TASK GOAL -> Give the number of lines in the data that hold the string "computer". Nothing else is needed.

MATERIAL TO PROCESS ->
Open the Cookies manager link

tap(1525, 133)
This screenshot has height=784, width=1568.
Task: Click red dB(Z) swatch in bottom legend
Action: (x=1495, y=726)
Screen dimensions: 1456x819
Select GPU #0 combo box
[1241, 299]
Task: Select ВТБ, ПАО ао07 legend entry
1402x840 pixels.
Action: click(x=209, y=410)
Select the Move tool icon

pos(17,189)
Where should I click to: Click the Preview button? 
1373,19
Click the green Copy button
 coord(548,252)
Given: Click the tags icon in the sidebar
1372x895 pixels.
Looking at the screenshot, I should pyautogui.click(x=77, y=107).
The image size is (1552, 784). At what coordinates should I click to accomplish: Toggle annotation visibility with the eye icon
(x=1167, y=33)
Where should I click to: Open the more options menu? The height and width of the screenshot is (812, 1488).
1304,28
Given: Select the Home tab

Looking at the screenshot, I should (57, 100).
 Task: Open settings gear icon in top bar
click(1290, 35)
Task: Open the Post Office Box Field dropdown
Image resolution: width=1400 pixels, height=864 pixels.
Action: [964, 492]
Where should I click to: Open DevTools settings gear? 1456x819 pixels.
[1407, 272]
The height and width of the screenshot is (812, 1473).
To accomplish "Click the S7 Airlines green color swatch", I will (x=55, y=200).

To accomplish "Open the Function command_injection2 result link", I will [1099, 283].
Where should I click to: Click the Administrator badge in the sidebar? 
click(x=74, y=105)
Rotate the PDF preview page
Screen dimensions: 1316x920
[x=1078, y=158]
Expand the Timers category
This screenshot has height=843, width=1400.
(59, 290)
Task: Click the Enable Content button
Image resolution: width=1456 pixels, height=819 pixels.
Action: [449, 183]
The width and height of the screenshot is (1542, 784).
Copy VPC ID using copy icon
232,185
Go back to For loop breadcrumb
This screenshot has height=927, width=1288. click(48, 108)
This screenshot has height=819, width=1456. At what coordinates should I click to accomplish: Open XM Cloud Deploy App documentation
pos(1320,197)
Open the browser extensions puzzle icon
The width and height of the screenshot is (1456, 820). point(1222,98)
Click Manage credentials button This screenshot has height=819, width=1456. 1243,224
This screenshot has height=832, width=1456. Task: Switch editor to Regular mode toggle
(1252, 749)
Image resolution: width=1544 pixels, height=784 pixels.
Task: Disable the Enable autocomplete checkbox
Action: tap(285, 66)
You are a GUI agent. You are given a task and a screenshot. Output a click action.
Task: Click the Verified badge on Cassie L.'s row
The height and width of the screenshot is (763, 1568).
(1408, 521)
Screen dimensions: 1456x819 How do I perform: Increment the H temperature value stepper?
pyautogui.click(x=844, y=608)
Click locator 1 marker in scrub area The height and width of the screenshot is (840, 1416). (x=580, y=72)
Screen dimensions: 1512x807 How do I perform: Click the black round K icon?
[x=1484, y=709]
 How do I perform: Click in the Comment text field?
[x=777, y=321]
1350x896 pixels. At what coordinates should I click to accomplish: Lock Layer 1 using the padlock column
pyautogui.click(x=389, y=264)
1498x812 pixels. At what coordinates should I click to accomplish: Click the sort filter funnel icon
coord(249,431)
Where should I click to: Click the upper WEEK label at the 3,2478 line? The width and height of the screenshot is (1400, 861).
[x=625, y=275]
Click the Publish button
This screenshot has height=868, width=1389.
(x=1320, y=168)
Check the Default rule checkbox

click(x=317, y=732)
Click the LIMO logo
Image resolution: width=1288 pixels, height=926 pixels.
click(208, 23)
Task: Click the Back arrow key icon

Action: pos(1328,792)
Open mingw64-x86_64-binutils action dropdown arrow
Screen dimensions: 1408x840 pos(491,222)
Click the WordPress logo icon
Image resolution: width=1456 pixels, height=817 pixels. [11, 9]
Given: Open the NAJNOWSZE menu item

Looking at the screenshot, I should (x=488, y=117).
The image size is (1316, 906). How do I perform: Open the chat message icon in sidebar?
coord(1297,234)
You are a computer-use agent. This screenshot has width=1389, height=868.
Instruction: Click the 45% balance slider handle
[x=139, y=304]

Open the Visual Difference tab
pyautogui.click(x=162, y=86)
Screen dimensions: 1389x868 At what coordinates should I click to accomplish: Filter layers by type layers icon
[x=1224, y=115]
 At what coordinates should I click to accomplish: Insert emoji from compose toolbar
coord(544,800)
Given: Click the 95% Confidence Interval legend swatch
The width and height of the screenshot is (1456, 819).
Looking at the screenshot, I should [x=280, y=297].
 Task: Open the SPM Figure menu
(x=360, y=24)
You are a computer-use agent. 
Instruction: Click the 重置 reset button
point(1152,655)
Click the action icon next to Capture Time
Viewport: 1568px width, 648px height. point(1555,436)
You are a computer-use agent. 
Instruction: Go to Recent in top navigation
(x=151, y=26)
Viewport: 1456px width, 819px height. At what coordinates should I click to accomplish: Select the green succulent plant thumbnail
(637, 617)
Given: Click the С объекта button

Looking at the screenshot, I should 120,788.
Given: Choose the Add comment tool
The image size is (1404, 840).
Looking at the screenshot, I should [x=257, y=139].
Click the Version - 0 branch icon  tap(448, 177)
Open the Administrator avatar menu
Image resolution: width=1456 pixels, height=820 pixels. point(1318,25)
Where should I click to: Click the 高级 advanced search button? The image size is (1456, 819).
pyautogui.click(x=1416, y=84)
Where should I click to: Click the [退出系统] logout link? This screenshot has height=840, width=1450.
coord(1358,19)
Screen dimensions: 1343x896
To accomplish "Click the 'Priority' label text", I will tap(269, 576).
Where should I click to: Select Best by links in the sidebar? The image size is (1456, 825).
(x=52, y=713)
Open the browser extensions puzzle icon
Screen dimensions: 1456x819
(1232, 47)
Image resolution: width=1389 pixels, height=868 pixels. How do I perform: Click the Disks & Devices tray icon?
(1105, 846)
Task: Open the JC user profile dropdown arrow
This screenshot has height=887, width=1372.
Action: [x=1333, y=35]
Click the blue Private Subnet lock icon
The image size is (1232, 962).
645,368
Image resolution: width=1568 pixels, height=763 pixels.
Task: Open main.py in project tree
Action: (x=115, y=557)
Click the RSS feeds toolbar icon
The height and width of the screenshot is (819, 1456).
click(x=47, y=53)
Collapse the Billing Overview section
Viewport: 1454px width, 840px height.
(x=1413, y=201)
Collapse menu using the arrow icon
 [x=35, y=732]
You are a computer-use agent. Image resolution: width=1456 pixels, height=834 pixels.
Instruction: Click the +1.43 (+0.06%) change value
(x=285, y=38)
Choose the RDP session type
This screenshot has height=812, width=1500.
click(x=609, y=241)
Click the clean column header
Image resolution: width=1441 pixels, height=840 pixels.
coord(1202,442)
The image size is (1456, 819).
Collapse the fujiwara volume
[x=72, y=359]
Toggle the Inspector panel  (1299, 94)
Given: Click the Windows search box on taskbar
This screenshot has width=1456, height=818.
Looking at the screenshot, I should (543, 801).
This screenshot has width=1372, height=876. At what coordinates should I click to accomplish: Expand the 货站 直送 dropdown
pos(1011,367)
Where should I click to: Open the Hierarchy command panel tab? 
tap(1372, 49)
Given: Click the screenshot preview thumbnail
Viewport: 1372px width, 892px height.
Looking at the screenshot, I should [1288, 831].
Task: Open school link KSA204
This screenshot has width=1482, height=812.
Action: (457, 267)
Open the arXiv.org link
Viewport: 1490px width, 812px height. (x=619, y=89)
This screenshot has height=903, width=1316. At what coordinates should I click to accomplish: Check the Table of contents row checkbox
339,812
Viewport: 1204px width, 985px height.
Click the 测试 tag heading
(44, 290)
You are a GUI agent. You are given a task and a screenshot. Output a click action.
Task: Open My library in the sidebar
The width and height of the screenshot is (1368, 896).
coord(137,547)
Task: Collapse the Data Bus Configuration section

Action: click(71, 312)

ANSWER TO THIS PROBLEM -> 4